**What is being asked**: Rewrite the section of the VAT deduction passage that opens with "The Claimant concludes" and closes with "with legal procedures.", changing "4 years" to "four years".

**Passage**:

----

The Claimant cannot accept the corrections proposed for the tax years 2013 to 2015, as it considers itself entitled to deduct the tax in dispute.
It states that the Municipality carries out a set of operations not falling within the exercise of its powers of authority, and therefore subject to VAT, under the general terms of the Code for this tax.
During the years 2013, 2014 and 2015, the Municipality only deducted the tax incurred, based on the application of the real allocation method, in the acquisition of certain resources directly related to the distribution of water to residents, an activity which is subject to VAT.
Therefore, in 2016, during a procedures review, the Claimant found that it had unduly restricted the exercise of the right to deduct the VAT incurred, and thus bore tax that, in accordance with the rules of the VAT Code, would be recoverable. Specifically, it found that it had incurred excessive VAT in the acquisition of common resources (resources used simultaneously in both taxed and non-taxed activities, whose VAT would be recoverable by the pro-rata method or based on objective criteria) as well as certain resources wholly dedicated to the realisation of taxed operations (whose VAT would be wholly recoverable).
To this end, the Claimant incurred an error of qualification of the operations carried out (error of law), and in the year 2016 proceeded to correct the calculation of deductible VAT, submitting replacement returns, within the legal period prescribed for this purpose, based on the provisions of Articles 22 and 98 of the VAT Code.
Supported by the jurisprudence of the CJEU and the CAAD, the Claimant submits that taxpayers have the legitimacy and the right to carry out retroactive changes in methods of deduction, correcting errors of law, with Article 78 of the VAT Code not being applicable, but rather the discipline contained in No. 2 of Article 98 of the same Code, which expressly states it applies "without prejudice to special provisions" which, in this case, it is concluded do not exist.
It further argues that Article 23 of the VAT Code provides that taxpayers may choose the method according to which they wish to effect the deduction of VAT incurred; however, contrary to the Tax Authority's thesis, the article in question does not state that the taxpayer cannot review that choice, as this would imply the impossibility of filing a replacement return to correct errors of law committed, which would violate the principle of fiscal neutrality.
The Claimant concludes by stating that taxpayers can exercise the right to deduct in any period subsequent to the receipt (and respective accounting) of invoices, naturally having to do so within the period provided for in No. 2 of Article 98 of the VAT Code, that is, within a period of 4 years.
On 26 April 2017, the request for constitution of the Arbitral Tribunal was accepted by His Excellency the President of the CAAD and was immediately notified to the Respondent in accordance with legal procedures.
The Claimant did not appoint an Arbitrator.

----

**Record excerpts**:

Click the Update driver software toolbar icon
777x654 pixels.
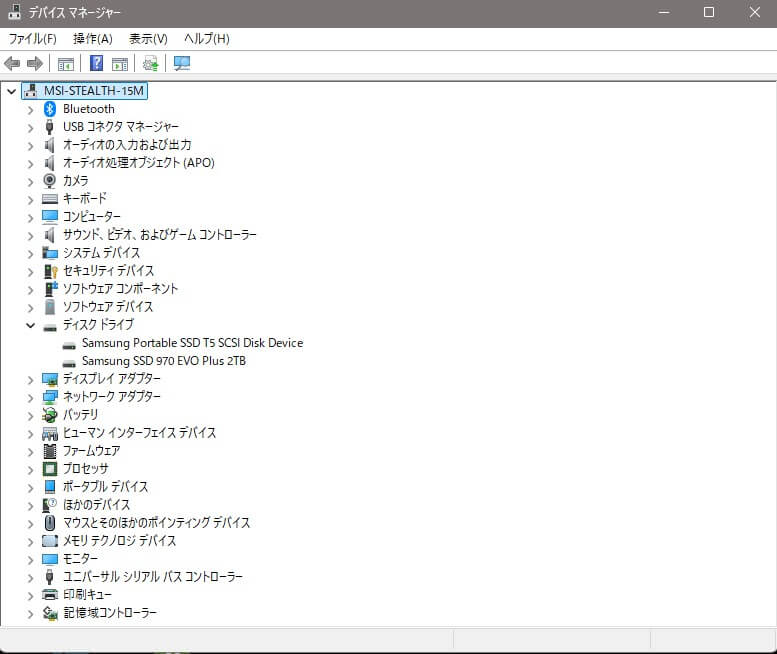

----

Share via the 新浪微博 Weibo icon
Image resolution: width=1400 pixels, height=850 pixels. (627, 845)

----

**Answer for the task**:
The Claimant concludes by stating that taxpayers can exercise the right to deduct in any period subsequent to the receipt (and respective accounting) of invoices, naturally having to do so within the period provided for in No. 2 of Article 98 of the VAT Code, that is, within a period of four years.
On 26 April 2017, the request for constitution of the Arbitral Tribunal was accepted by His Excellency the President of the CAAD and was immediately notified to the Respondent in accordance with legal procedures.